The Pentagon is blending the war on drugs with counterterrorism. It isn’t working.

By Daniel DePetris

On May 16, the United States found and killed Abu-Bilal al-Minuki, a top Islamic State commander, in Nigeria. The precision operation in the northeast of Africa’s most populous country came about a week after President Donald Trump’s administration released its new counterterrorism strategy.
As one might expect, combating the Islamic State and al-Qaida, the usual suspects for Washington’s vast counterterrorism apparatus, is treated as a top priority in the 16-page document. What’s more notable is the strategy’s focus on the drug cartels and smaller criminal groups that have proliferated in the Western Hemisphere. In both words and deeds, Washington is elevating Mexico’s drug trafficking organizations and Ecuador’s gangs to the same plane as the Islamic State gunmen who roam the Syrian desert. In doing so, Trump has expanded the war on terrorism to encompass the war on drugs.

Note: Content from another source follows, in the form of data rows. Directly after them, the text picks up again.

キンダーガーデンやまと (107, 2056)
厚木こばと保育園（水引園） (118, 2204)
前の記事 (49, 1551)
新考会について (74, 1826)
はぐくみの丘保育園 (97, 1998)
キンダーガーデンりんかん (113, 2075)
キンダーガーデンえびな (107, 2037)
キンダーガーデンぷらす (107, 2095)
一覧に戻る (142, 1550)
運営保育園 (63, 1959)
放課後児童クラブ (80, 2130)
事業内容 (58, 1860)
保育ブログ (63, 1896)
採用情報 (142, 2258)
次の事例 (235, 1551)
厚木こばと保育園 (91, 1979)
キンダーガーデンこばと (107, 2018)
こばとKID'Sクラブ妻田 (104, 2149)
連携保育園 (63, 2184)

“We will not let cartels, Jihadists, or the governments who support them plot against our citizens with impunity,” Trump wrote in the report’s introduction. “Terrorists of any kind will not be allowed to find safe harbor here at home or attack us from abroad.”
The Trump administration has made good on this threat by increasing the U.S. military’s role in the counter-drug fight. In September, the Pentagon announced Operation Southern Spear, a series of U.S. strikes against boats in the Caribbean and Eastern Pacific that allegedly were carrying drugs to the United States. According to the latest tally by The New York Times, the U.S. has conducted a total of 57 strikes, killing approximately 200 people in the process. Trump alleges, falsely, that the strikes have reduced seabound drug trafficking into the U.S. by an astounding 97%.